At this moment, as Fleur let her hands fall to her side and faced him, Hart realized his father had been wrong. Hart didn’t feel weaker for expressing remorse. He experienced a sense of greatness and relief—his sincere apology had kept Fleur with him.
“Truce?”
“Are we at war, Henry?” Fleur canted her head. Her gold curls bounced on her shoulders.
“Sometimes it feels that way.”
“Not to me. You are the one who cannot decide whether you hate or tolerate me.”
He frowned. “I don’t merely tolerate you, Fleur. I like you.”
And there it was. He liked a woman—this woman. His need for her was not purely sexual attraction. He enjoyed being in her company, and that went against the first and most important lesson the previous Duke of Hartwell beat into him.
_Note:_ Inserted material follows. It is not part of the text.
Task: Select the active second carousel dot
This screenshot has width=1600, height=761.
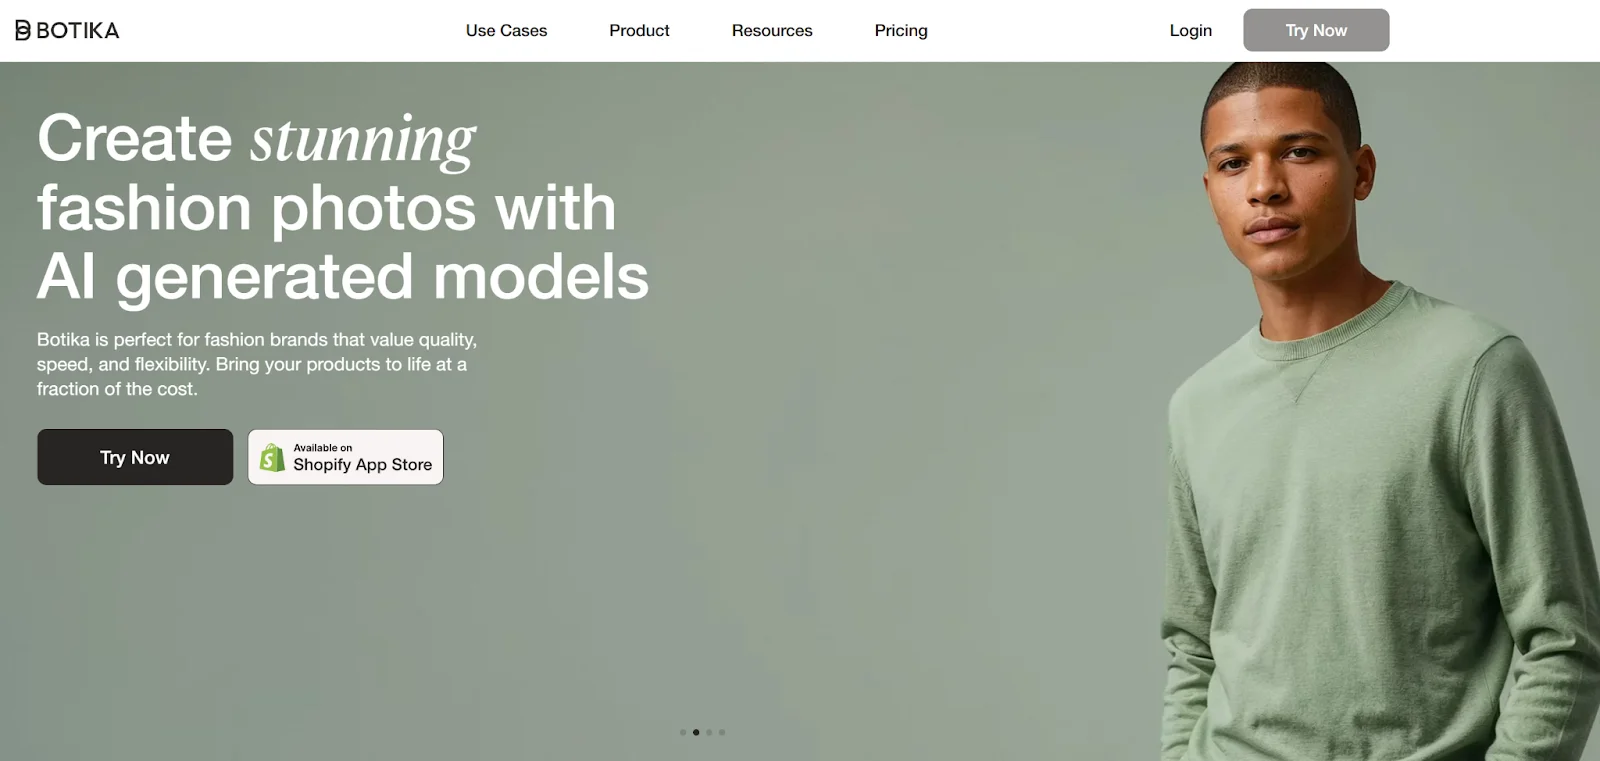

“You like me?” Letting out a soft, sad little laugh, Fleur shook her head. “Then I should hate to see how you are with someone you don’t like.”
Her barbed lance struck—as it should.
Fleur wandered along the terrace and stopped at the seat she previously occupied with Kilmartin. She stared out.
Hart ran his gaze across her somber figure. Had Kilmartin awaited an invitation or swept over as if it was his right, a right that didn’t belong to Kilmartin or any bloody man but Hart, goddamn it.
When he joined her, Fleur gave no indication she registered his presence.
With her stare trained outward, he took in the other details of her appearance, details he formerly overlooked.
Impeccably beautiful, as she always was, he now saw the dark circles under her beguiling eyes. They made the big, greenish-brown pools a stark shade within a wan face. Her exquisitely crafted features were stretched and strained.
A cold knot formed in his gut.
“Fleur?”
She looked at him. Those wrinkles of sadness at the corners of her eyes deepened.
“Are you all right?”
Was she all right?
Fleur couldn’t be further from “all right” than had she hopped to another planet.